Asia Commercial Bank’s (HNX: ACB) assets will probably more than triple by 2015, making it the first non- government lender to overtake one of Vietnam’s four biggest lenders, Chief Executive Ly Xuan Hai said.
Assets of Asia Commercial Bank, the nation’s fifth-biggest bank, are expected to climb to 900 trillion dong ($43 billion) by 2015 from about 255 trillion dong currently, Hai said. Joint- Stock Commercial Bank for Foreign Trade of Vietnam, known as Vietcombank, is the country’s fourth-largest lender with about 344 trillion dong of assets at the end of June.
The growth of non-state-owned banks underscores the transition of Vietnam’s economy over the past quarter-century from government controlled to market based. Since 2000, Vietnam has opened a stock exchange, concluded a trade agreement with the U.S., and joined the World Trade Organization.

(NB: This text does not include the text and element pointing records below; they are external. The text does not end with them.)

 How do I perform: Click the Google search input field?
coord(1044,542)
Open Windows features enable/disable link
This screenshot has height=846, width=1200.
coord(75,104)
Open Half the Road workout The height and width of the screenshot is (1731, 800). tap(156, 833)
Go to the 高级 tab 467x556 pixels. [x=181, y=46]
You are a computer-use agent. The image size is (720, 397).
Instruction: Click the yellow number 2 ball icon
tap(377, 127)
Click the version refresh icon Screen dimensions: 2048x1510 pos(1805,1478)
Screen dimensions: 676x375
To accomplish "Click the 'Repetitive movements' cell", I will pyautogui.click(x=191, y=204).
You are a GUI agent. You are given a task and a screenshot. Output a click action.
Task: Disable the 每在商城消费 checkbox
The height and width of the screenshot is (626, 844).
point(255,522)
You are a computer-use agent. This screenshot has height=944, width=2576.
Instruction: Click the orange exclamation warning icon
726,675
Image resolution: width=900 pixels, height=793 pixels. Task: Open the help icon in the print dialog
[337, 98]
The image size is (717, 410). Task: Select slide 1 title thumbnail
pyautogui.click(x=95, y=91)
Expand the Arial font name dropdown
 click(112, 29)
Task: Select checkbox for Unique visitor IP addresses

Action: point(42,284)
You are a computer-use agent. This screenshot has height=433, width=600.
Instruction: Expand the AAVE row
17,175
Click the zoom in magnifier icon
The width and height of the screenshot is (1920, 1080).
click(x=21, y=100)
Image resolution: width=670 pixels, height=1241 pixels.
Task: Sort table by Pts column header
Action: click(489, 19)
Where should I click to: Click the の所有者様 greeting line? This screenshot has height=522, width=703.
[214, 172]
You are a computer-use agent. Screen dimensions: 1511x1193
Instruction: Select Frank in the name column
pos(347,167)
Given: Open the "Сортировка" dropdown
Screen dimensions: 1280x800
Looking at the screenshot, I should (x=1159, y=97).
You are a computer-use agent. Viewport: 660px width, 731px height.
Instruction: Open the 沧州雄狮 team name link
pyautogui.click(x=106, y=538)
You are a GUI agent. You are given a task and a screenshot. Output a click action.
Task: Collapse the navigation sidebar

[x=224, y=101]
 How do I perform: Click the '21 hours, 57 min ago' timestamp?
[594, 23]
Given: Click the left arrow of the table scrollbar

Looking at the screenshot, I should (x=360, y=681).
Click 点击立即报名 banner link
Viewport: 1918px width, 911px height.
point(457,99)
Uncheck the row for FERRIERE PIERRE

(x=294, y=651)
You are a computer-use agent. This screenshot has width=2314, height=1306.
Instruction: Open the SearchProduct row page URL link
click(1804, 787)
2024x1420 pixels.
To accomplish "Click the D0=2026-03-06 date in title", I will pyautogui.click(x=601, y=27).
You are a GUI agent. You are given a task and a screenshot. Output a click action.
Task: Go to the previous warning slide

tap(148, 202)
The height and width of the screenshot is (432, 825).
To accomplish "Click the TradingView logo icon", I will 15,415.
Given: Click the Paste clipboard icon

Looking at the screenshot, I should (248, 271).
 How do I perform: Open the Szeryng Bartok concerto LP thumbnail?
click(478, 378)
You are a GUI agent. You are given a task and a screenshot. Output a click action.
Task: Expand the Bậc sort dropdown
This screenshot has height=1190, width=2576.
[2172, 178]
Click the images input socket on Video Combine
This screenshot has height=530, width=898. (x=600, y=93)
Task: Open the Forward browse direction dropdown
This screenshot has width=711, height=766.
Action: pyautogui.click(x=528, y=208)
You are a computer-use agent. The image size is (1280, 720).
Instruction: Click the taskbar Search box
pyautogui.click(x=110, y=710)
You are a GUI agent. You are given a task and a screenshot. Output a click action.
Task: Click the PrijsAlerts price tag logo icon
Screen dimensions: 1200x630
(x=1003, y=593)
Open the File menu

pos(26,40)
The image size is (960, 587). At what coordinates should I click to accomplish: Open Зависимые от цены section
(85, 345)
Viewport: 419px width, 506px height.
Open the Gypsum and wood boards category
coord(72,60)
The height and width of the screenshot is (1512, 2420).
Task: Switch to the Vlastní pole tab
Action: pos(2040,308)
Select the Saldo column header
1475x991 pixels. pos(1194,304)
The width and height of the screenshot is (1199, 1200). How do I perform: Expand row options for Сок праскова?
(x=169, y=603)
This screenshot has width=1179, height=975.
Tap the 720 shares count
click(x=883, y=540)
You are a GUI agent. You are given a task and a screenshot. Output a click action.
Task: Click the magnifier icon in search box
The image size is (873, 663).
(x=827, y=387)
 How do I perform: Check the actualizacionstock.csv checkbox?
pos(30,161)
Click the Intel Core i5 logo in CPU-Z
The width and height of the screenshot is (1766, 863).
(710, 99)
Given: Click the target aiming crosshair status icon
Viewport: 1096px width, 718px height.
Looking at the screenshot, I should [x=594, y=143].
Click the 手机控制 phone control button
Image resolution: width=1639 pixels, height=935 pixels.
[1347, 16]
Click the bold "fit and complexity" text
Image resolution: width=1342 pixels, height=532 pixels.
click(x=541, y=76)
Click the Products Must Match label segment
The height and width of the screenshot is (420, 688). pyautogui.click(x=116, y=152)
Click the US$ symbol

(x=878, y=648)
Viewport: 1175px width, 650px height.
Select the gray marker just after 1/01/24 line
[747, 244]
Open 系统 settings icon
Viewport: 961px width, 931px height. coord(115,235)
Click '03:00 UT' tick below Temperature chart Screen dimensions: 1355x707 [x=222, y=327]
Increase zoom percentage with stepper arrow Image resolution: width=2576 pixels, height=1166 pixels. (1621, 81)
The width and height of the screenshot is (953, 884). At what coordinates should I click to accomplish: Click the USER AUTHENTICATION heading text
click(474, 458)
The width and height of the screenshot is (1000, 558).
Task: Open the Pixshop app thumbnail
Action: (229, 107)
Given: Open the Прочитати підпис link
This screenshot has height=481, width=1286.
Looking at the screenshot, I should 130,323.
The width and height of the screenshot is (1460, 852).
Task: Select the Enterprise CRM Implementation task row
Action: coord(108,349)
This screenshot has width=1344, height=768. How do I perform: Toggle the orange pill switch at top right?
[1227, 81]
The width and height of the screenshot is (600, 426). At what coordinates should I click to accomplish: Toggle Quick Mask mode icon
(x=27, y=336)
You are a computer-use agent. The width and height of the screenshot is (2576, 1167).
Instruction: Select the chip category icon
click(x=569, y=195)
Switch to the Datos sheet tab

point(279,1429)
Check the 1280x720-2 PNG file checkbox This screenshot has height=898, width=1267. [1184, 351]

“It’s a long journey,” Hai said in an interview in his Ho Chi Minh City office on Sept. 16. “From the time we were one- tenth the size of state-owned banks, now, step by step, we have narrowed the distance.”
Asia Commercial - in which Standard Chartered Plc (STAN) has a 15 percent stake -has closed the gap already. Its assets were 68 percent of Vietcombank’s at the end of June, up from 43 percent at the end of 2007.
Competition from “more aggressive and flexible” private lenders is taking business away from the top four state-owned banks, whose market share of loans and deposits in Vietnam has dropped to 56 percent now from 59 percent three years ago, Moody’s Investors Service said this month.
Higher confidence
“Confidence in the non-state-owned banks is much higher than before,” said Hai. “This trend will continue.”
Asia Commercial’s financial health is “more robust” than those of its Vietnamese peers, Moody’s said in a December 2010 note that put the bank’s market share of overall system assets at 6.4 percent. The bank has a “disciplined credit approval and monitoring process, progressive risk management and controls, as well as the benefits of skills transfer from its shareholder, Standard Chartered,” Moody’s said.
The “sensitivity” of depositor confidence in the Vietnamese banking system creates liquidity management challenges and is an industry weakness, Moody’s said in a separate report this month. Market confidence may also be undermined by asset quality problems and funding pressures at some of the nation’s smaller banks, Moody’s said.
“A few banks are in a very difficult situation,” said Hai, without naming any. He said he doesn’t foresee any bank failures, in part due to the lack of a “clear mechanism” for a definition of an industry bankruptcy.